The memory stood before her, fragile as candle flame. Pale fingers lifted, trembling, reaching through the gloom. The gesture was simple, human—an offer, a mercy.

 

She reached back.

 

Their fingers never met.

 

The distance between them was only air, and yet it was infinite. The girl’s face seemed to fade, features softening into mist, until nothing remained but the shape of light against stone.

 

Then the bell tolled.

 

Once.

 

Then again.

 

The sound rolled through the prison like thunder through a hollow chest. The floor trembled. She closed her eyes, listening to it. Each toll felt like a heartbeat. A countdown.

 

Bootsteps followed—the heavy rhythm of men who did not need to hurry. The rattle of keys. The low murmur of voices outside the door. She could not make out the words, but she knew the tone. Routine. Detached. Death was their morning chore, as bread was to a baker.

 

She sat very still. The whispering walls had gone silent; the faces had retreated into whatever dark had birthed them. Only the rope remained, coiled in the corner, waiting like a faithful pet.

 

She smiled. It was a small, tired thing. “Told you I wasn’t afraid,” she said, and her voice no longer trembled.

 

The lock turned.

 

The door opened, and light spilled in—thin, gray, merciless. It poured across the stones, chasing the shadows into corners, touching her face like a benediction. She blinked into it, and for the first time, she saw dust dancing there—small motes suspended in judgment.

 

When the guards came for her, she did not resist.

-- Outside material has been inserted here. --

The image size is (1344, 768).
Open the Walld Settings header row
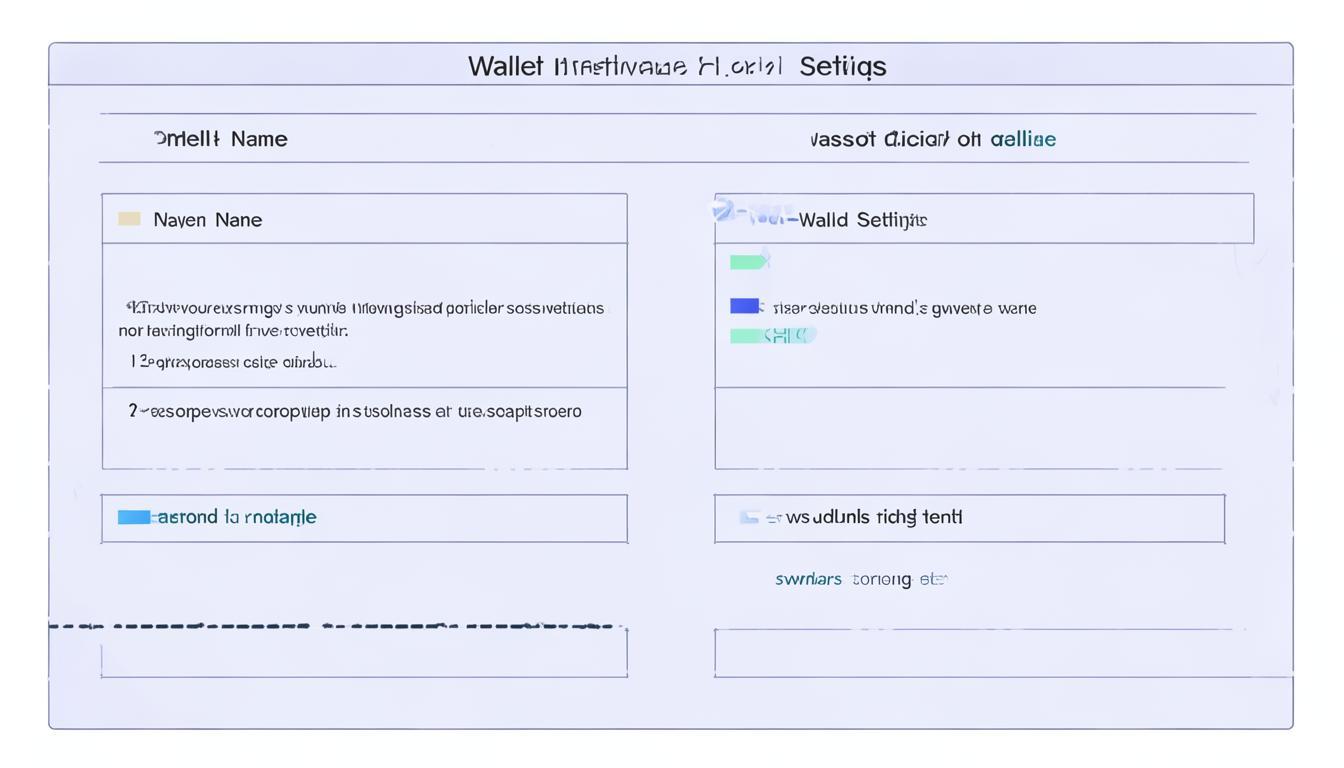click(983, 219)
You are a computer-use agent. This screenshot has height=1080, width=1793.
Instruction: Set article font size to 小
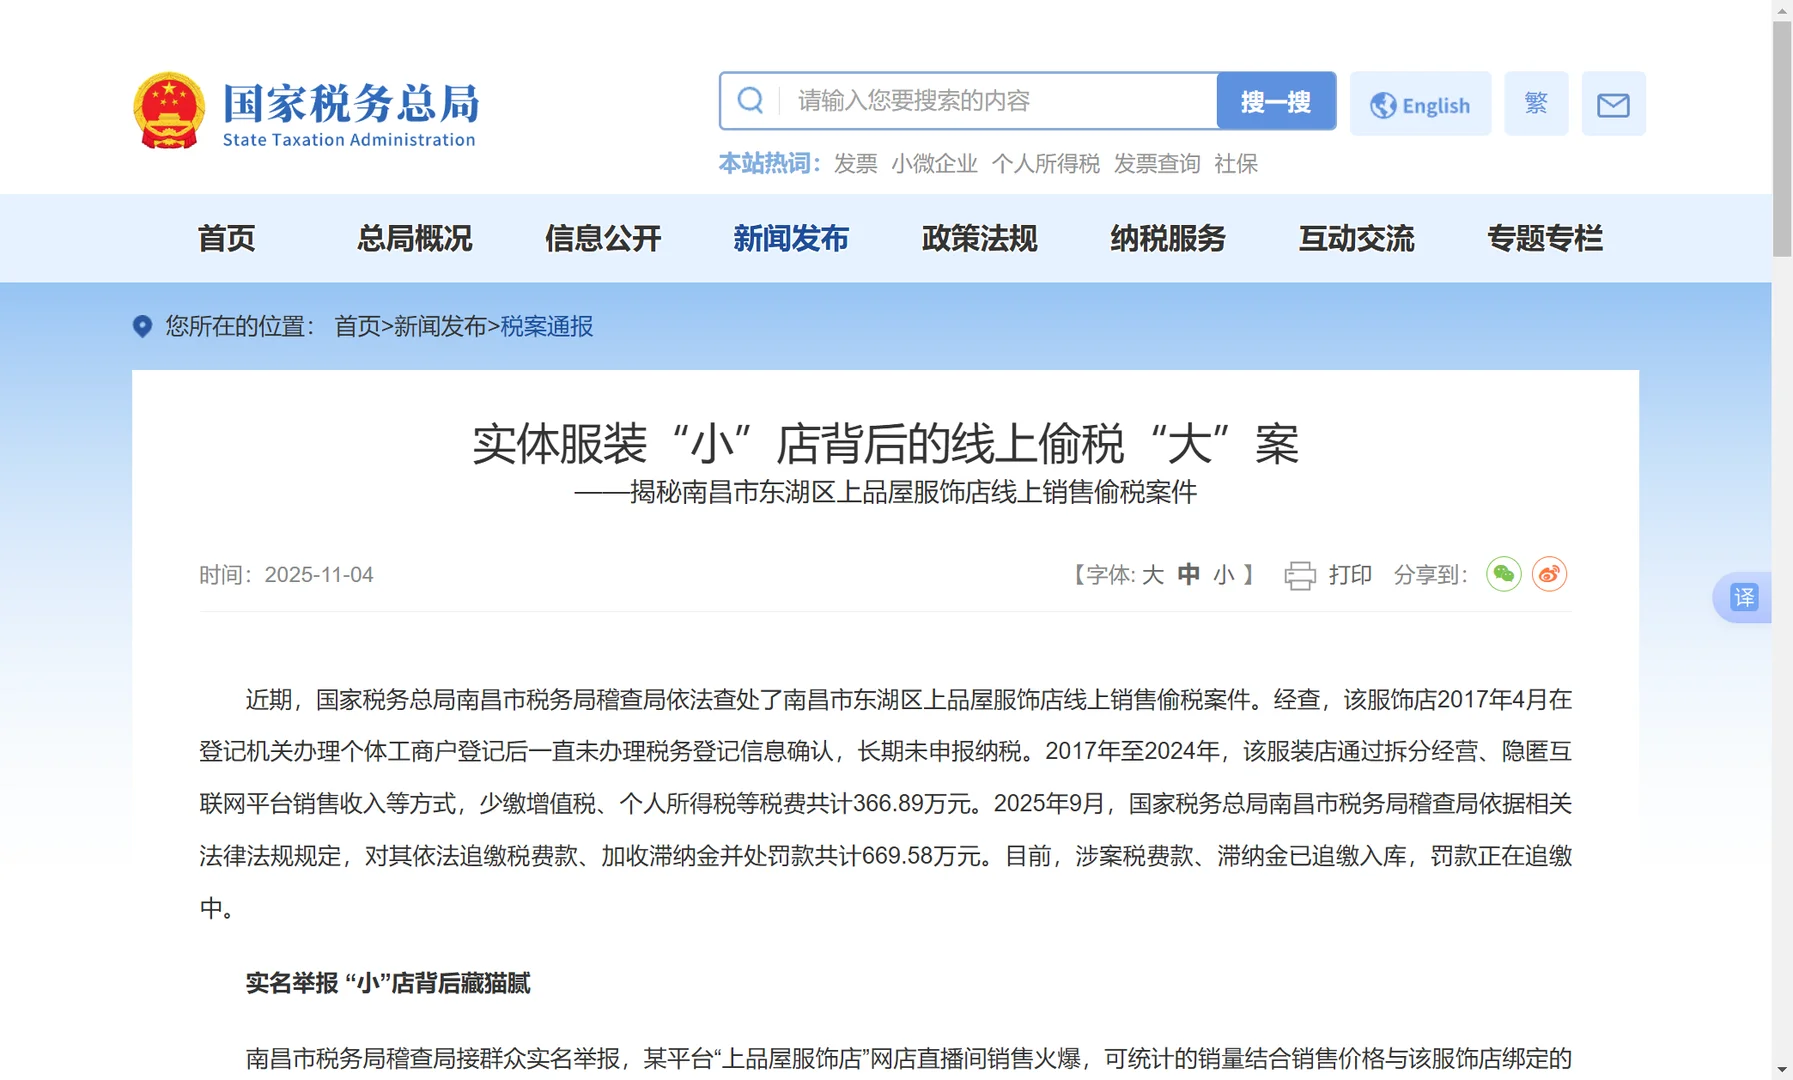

They were rough without meaning to be, and she swayed between them, her feet bare against the cold floor.

 

She laughed then, softly.

 

Not the laughter of mockery or madness, but something gentler—like the last sigh of a dream before waking. It lingered in the air even after they led her away, curling faintly through the morning light.

 

And when the door closed behind her, the cell fell still, empty but for the echo of that small, impossible sound.